**WHAT IS BEING ASKED:**
Pull out each line of the entries below that contains the word "width", with case counting toward a match.

**DATA FOR THIS TASK:**
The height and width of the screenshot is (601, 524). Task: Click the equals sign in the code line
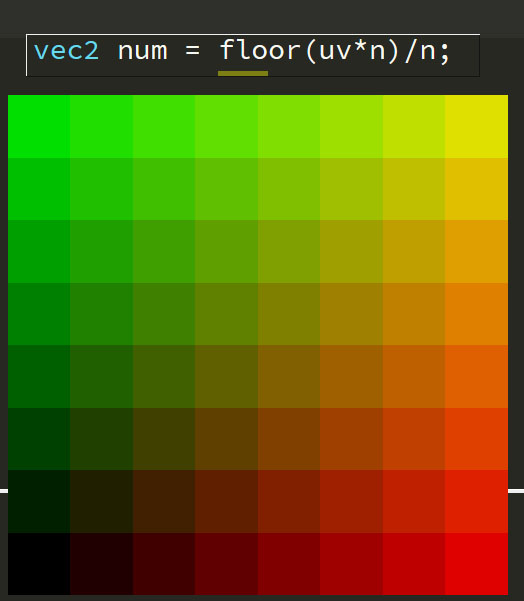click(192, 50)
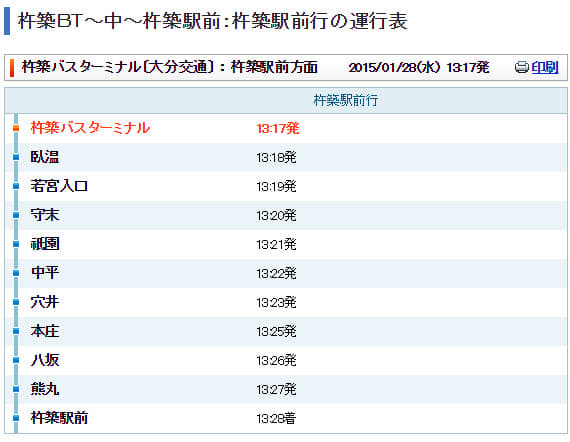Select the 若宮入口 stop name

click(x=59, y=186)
--
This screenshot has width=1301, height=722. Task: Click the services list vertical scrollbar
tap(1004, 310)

**ANSWER BELOW:**
The height and width of the screenshot is (601, 524). Task: Click the equals sign in the code line
This screenshot has width=1301, height=722. Task: Click the services list vertical scrollbar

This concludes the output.